Growth-defence trade-off in rice: fast-growing and acquisitive genotypes have lower expression of genes involved in immunity

Abstract

Plant ecologists and molecular biologists have long considered the hypothesis of a trade-off between plant growth and defence separately. In particular, how genes thought to control the growth-defence trade-off at the molecular level relate to trait-based frameworks in functional ecology, such as the slow-fast plant economics spectrum, is unknown. We grew 49 phenotypically diverse rice genotypes in pots under optimal conditions and measured growth-related functional traits and the constitutive expression of 11 genes involved in plant defence. We also quantified the concentration of silicon (Si) in leaves to estimate silica-based defences. Rice genotypes were aligned along a slow-fast continuum, with slow-growing, late-flowering genotypes versus fast-growing, early-flowering genotypes. Leaf dry matter content and leaf Si concentrations were not aligned with this axis and negatively correlated with each other. Live-fast genotypes exhibited greater expression of OsNPR1, a regulator of the salicylic acid pathway that promotes plant defence while suppressing plant growth. These genotypes also exhibited greater expression of SPL7 and GH3.2, which are also involved in both stress resistance and growth. Our results do not support the hypothesis of a growth-defence trade-off when leaf Si and leaf dry matter content are considered, but they do when hormonal pathway genes are considered. We demonstrate the benefits of combining ecological and molecular approaches to elucidate the growth-defence trade-off, opening new avenues for plant breeding and crop science.

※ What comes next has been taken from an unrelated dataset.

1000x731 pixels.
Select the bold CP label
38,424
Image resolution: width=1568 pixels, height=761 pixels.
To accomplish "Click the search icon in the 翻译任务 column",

Keywords: Defence gene; growth–defence trade-off; intraspecific variation; plant defence; plant economics spectrum; plant functional trait; plant immunity; rice (Oryza sativa); silica; silicon.

Fig. 1.

Principal component analyses (PCAs) based on correlation matrices of the main functional traits (A) and gene expression (B) for 49 rice genotypes. The relative growth rate (RGR) and age at flowering are supplementary quantitative variables for visualization (grey, dashed lines), and have no influence on the PCA results. The colour gradient indicates regions of highest (red) to lowest (white) occurrence of probability of genotypes in the traits/genes space, and contour lines show 0.50, 0.90, and 0.95 quantiles (see Díaz et al., 2016 for the method). The results of the PCAs are presented in Supplementary Tables S3, S6. Both PCAs were run on log-transformed data. LDMC, leaf dry matter content; Y(II), chlorophyll fluorescence.

Fig. 2.

Relationship between leaf silicon concentrations and leaf dry matter content. (A) Standardized major axis regression line and statistics of the bivariate relationship between leaf silicon (Si) concentrations and leaf dry matter content (LMDC) among 49 rice genotypes. (B) To avoid spurious correlations, we also examined the relationship between leaf [Si] and silica-free LDMC. Silica-free LDMC was calculated as follows: (leaf dry weight−silica weight)/(leaf fresh weight−silica weight). The weight of silica in the leaves used for LDMC was calculated using leaf [Si]. Si was converted into silica by multiplying by 2.14 and assuming a 10% mean water content and a 5% content of other elements (Blecker et al., 2006). Both relationships were very similar, with a slightly greater explanatory power for the relationship between leaf [Si] and corrected LDMC.

Fig. 3.

Relationships between PCA (shown in Fig. 1) axis scores. (A) Relationships between genotype scores on PC1 of the PCA considering functional traits (slow–fast continuum) and both PCs of the PCA considering gene expression. (B) Relationships between genotype scores on PC2 of the PCA considering functional traits (Si–LDMC axis) and both PCs of the PCA considering gene expression. Standardized major axis regression lines and statistics of bivariate relationships are given.

Fig. 4.

Relationships between the expression of NPR1, GH3.2, and SPL7 and the genotype scores on PC1 of the PCA considering functional traits (slow–fast continuum) (A) and the genotypes relative growth rates (RGR) (B). Standardized major axis regression lines and statistics of bivariate relationships are given. y-axes are on a logarithmic scale.